Failure to Ensure Accurate Documentation and Physician Orders
Penalty
Summary
The facility failed to ensure accurate and complete documentation in the medical records and Medication Administration Records (MAR) for two residents. For one resident with multiple complex diagnoses, including congestive heart failure, diabetes, cardiomyopathy, COVID-19, and end-stage renal disease, the MAR indicated that medications and treatments were documented as administered after the resident had already expired. Specifically, medications and a blood sugar reading were signed as given at times after the resident's recorded time of death. The nurse responsible admitted to documenting these administrations in error, stating she was overwhelmed and did not actually provide the medications. Additionally, the facility did not maintain clear and current physician orders regarding the use of a splint for another resident with a right leg fracture. The physician's order lacked specificity about the type of splint to be used, and when a CAM boot was discontinued by the physician, the order was not updated or discontinued in the electronic health record. This led to confusion among staff regarding whether the resident should still be using a splint or immobilizer, and which type was required.
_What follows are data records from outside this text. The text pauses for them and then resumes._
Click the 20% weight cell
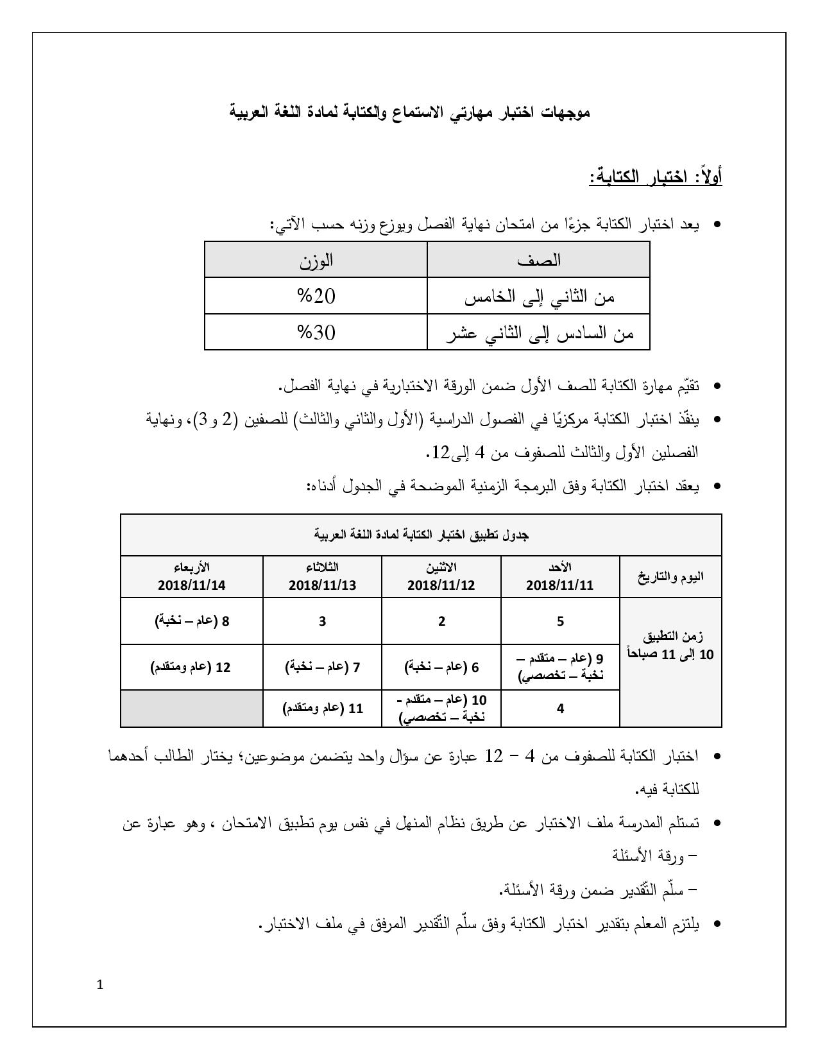(x=316, y=297)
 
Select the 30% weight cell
(x=316, y=332)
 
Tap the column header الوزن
(x=316, y=260)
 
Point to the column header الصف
(x=538, y=260)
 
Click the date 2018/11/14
(x=191, y=585)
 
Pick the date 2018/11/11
(x=559, y=585)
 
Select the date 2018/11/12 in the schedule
(x=441, y=585)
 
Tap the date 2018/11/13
(x=322, y=585)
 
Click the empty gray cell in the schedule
(x=191, y=709)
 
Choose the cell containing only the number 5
(x=560, y=621)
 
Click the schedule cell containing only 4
(x=560, y=709)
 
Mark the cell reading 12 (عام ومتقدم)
(x=191, y=667)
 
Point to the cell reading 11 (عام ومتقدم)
(x=322, y=709)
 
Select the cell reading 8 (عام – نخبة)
(x=191, y=621)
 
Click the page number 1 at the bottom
(x=99, y=985)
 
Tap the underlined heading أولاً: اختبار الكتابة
(x=656, y=176)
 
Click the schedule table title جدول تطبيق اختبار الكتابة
(x=421, y=535)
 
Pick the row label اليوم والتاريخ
(x=670, y=576)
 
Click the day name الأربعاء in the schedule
(x=191, y=568)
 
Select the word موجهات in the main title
(x=563, y=113)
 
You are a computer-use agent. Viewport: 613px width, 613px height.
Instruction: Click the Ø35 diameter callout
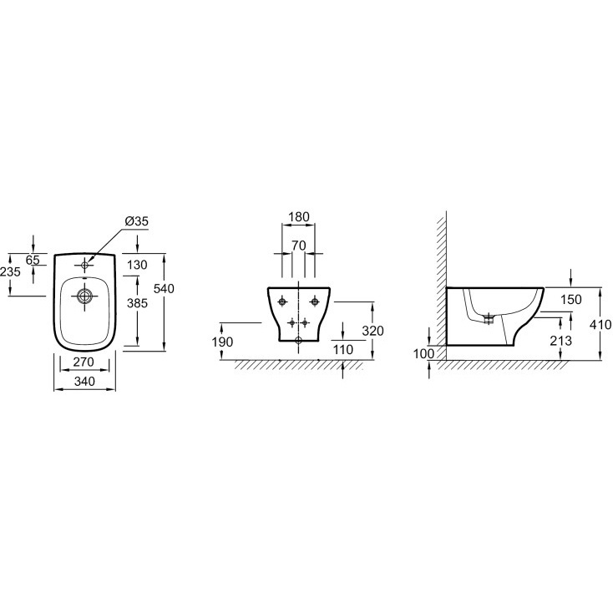(137, 221)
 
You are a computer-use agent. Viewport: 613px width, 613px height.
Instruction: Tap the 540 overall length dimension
(164, 289)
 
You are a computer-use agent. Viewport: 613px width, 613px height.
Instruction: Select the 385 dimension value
(137, 303)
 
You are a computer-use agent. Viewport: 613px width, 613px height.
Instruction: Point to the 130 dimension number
(137, 265)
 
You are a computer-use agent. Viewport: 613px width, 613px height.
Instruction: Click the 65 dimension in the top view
(33, 260)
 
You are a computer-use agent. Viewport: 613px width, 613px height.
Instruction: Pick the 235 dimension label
(10, 271)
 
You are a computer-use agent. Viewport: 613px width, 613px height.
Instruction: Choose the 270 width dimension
(84, 362)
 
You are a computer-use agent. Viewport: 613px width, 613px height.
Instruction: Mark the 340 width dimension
(84, 381)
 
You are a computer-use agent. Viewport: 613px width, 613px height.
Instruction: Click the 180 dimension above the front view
(299, 216)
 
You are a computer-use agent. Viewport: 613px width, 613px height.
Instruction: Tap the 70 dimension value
(299, 246)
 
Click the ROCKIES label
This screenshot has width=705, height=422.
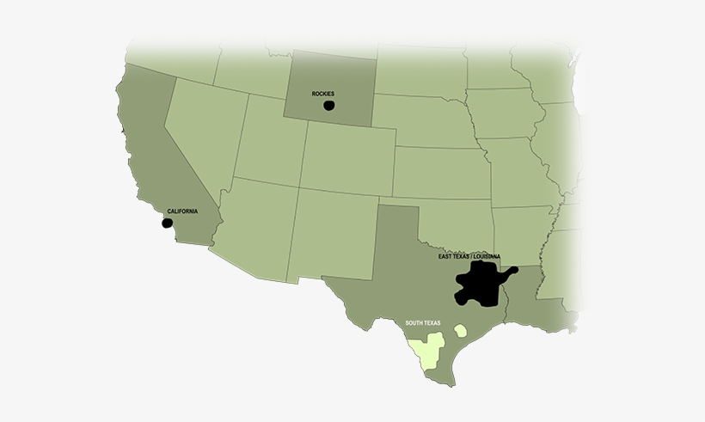[x=323, y=94]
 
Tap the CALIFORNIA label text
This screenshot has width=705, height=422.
[x=181, y=211]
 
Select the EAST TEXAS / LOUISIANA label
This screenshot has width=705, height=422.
[x=469, y=256]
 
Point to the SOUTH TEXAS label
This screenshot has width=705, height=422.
[x=423, y=323]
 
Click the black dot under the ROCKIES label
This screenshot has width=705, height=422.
[x=328, y=106]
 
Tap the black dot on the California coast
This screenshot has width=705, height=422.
[x=167, y=223]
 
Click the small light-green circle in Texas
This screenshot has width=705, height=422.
[x=461, y=330]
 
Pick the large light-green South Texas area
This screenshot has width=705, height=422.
[x=427, y=349]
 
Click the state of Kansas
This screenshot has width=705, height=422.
[x=438, y=172]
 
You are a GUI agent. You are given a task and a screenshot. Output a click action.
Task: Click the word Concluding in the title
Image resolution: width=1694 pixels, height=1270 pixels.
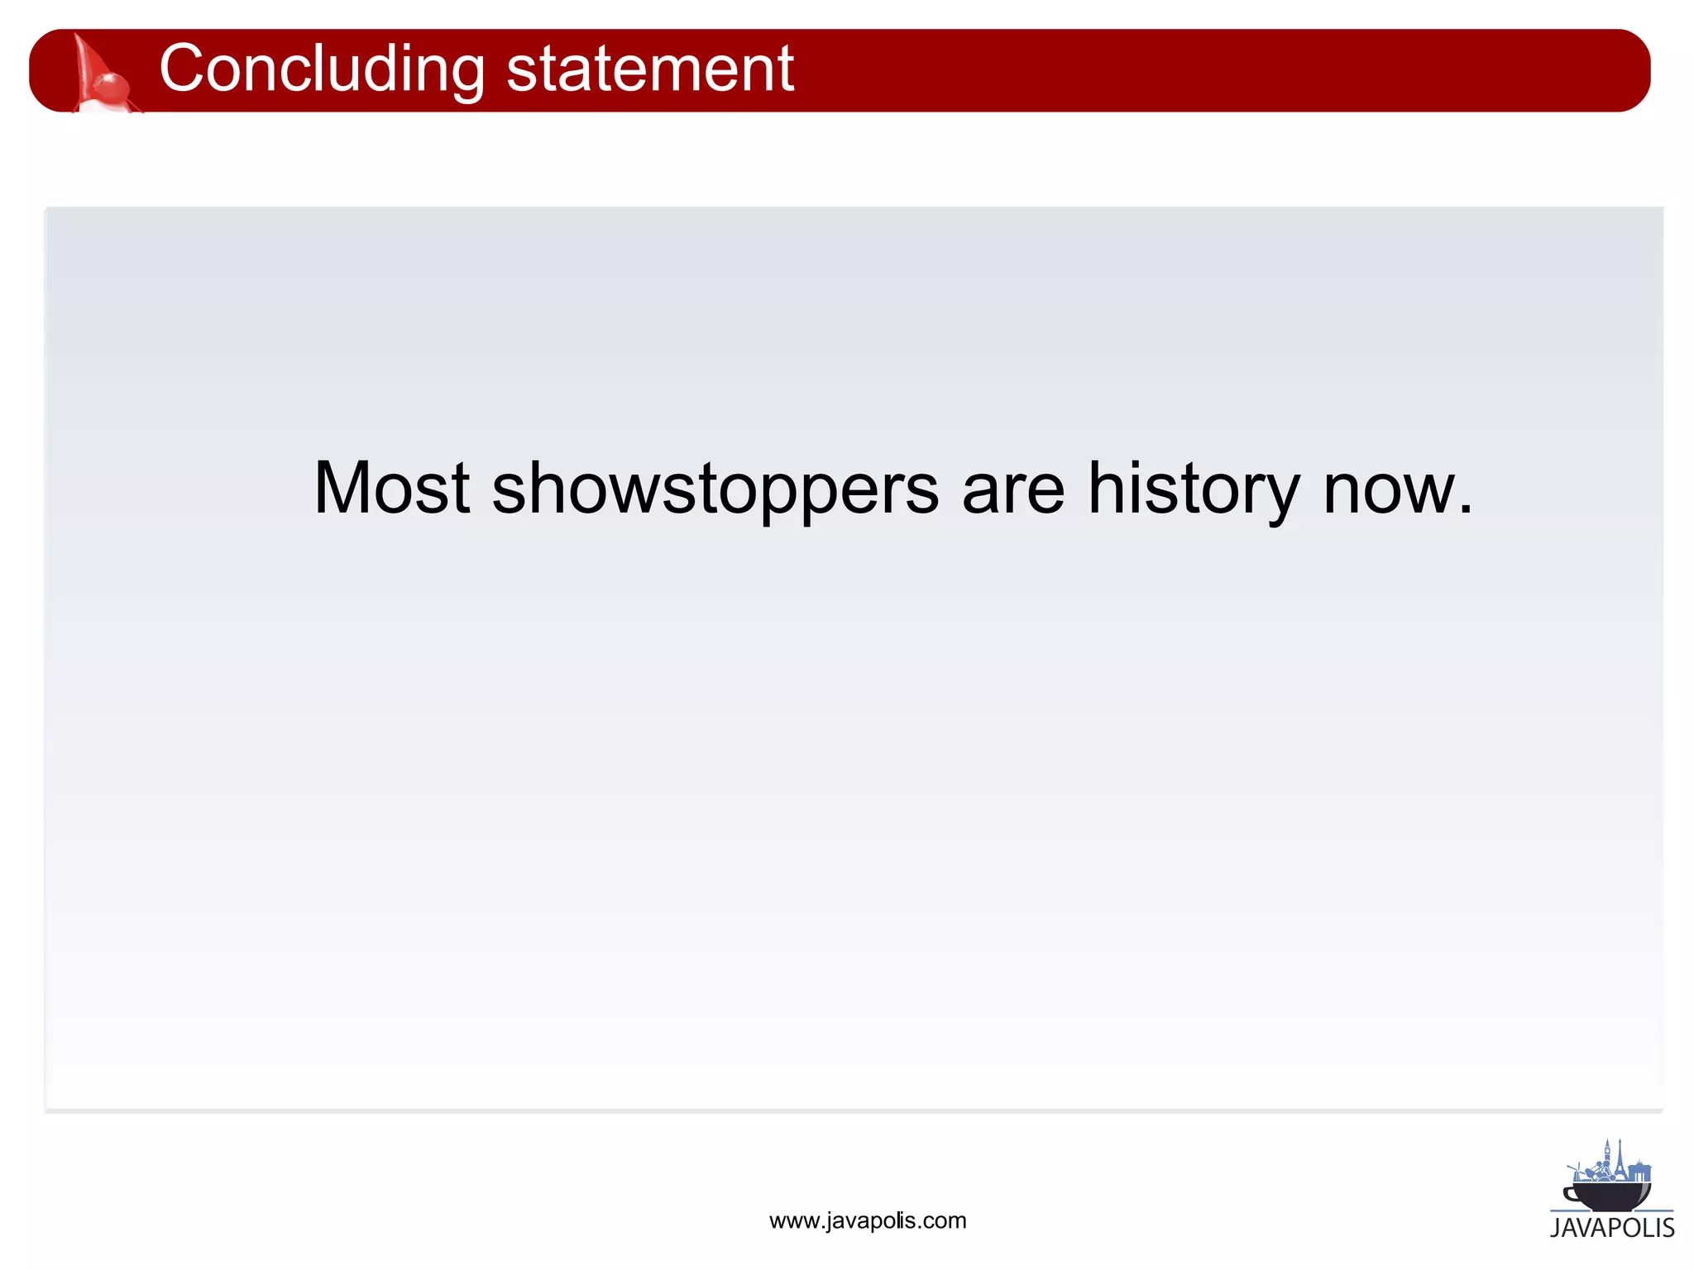pyautogui.click(x=323, y=69)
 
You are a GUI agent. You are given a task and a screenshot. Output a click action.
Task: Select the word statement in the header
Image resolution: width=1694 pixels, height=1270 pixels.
pyautogui.click(x=650, y=69)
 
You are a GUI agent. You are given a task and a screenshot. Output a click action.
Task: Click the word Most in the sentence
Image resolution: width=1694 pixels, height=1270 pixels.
pyautogui.click(x=391, y=489)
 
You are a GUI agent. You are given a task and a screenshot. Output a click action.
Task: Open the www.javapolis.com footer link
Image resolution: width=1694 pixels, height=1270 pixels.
pyautogui.click(x=868, y=1220)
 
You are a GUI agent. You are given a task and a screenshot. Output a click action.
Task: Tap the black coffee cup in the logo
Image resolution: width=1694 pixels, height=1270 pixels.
pyautogui.click(x=1608, y=1195)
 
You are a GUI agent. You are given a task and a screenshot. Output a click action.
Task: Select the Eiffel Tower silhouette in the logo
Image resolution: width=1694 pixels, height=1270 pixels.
pyautogui.click(x=1620, y=1165)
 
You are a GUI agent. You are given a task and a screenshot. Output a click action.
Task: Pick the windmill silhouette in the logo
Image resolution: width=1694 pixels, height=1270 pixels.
pyautogui.click(x=1577, y=1173)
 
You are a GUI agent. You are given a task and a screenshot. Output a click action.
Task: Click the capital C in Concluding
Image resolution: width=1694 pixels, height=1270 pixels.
pyautogui.click(x=183, y=69)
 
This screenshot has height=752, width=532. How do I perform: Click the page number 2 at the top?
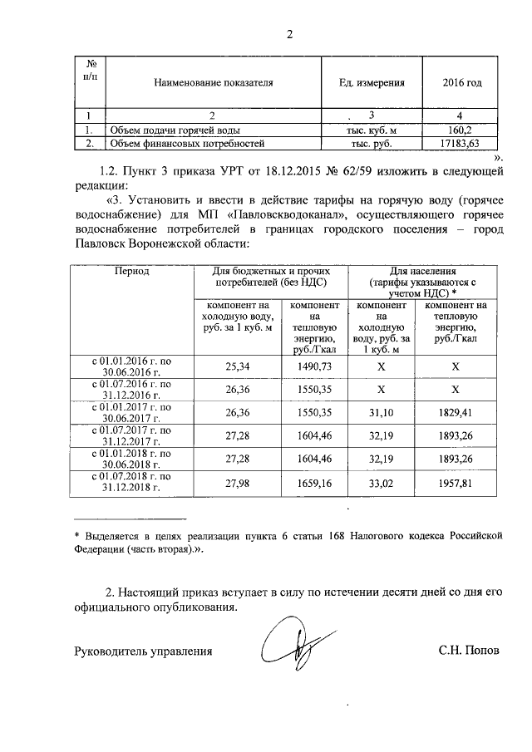[288, 34]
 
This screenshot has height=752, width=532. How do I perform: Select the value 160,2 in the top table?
[459, 130]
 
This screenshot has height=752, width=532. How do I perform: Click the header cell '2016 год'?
[462, 83]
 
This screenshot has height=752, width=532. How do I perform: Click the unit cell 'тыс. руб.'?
[372, 144]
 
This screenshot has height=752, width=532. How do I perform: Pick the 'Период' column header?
[131, 271]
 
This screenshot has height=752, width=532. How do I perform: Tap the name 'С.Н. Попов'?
[470, 651]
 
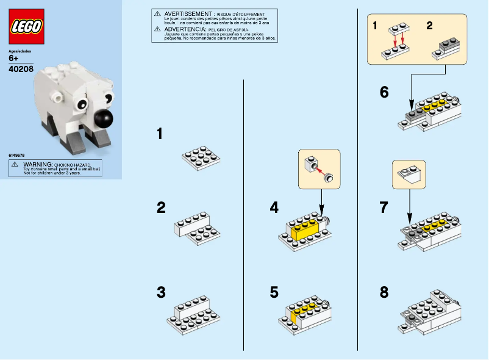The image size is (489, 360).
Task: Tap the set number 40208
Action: click(21, 70)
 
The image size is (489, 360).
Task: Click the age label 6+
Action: click(14, 59)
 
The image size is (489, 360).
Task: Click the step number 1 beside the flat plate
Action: click(160, 134)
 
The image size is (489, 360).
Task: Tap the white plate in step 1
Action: click(201, 157)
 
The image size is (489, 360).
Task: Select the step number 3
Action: click(161, 292)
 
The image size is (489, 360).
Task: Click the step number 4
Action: click(274, 208)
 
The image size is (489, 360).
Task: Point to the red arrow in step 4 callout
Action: click(319, 171)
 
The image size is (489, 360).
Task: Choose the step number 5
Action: click(274, 292)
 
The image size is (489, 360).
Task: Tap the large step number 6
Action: click(384, 92)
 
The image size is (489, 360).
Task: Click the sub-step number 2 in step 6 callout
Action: click(429, 26)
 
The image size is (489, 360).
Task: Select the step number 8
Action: click(384, 292)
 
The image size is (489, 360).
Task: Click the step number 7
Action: click(384, 208)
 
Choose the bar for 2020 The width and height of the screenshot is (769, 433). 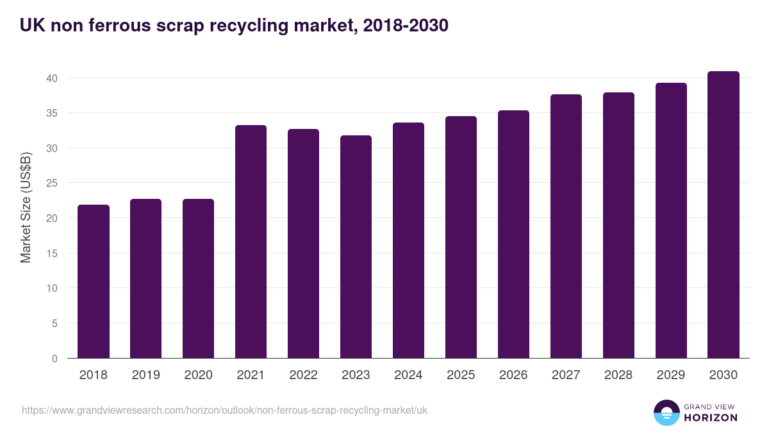[198, 278]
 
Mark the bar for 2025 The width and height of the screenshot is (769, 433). [461, 237]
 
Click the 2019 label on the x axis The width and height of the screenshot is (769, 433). [146, 375]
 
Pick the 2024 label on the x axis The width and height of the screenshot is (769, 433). [408, 375]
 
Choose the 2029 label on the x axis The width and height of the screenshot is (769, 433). [671, 375]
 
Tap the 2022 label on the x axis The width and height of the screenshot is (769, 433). [303, 375]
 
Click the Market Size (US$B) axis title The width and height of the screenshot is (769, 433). [26, 207]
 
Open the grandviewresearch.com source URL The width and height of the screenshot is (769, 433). [224, 410]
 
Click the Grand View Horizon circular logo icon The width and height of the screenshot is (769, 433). [666, 412]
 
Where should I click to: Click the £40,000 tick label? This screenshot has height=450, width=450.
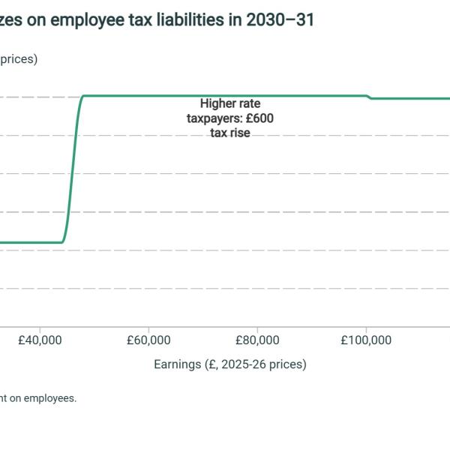click(40, 340)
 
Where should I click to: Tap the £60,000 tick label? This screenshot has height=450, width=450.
click(148, 340)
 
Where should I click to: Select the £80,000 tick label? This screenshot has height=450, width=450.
click(257, 340)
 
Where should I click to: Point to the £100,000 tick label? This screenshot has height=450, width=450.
click(366, 340)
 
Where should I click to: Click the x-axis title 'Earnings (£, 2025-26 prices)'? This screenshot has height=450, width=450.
click(230, 364)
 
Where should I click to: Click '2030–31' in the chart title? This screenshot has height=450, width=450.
click(285, 20)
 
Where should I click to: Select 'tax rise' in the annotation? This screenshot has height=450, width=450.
click(230, 133)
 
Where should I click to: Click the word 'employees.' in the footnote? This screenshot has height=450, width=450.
click(50, 398)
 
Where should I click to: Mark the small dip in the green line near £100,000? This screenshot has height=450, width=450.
click(370, 98)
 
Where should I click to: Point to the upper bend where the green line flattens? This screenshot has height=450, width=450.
click(82, 98)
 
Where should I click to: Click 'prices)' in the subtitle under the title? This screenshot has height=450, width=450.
click(18, 59)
Staff interviews confirmed uncertainty about the resident's care plan due to the lack of clear documentation and order updates. Facility policies and job descriptions reviewed indicated that licensed nurses and charge nurses are responsible for accurate documentation and implementation of physician orders, including verifying medication administration and ensuring orders are current and specific. The observed deficiencies in documentation and order management had the potential to cause confusion among staff and impact the provision of necessary care and services.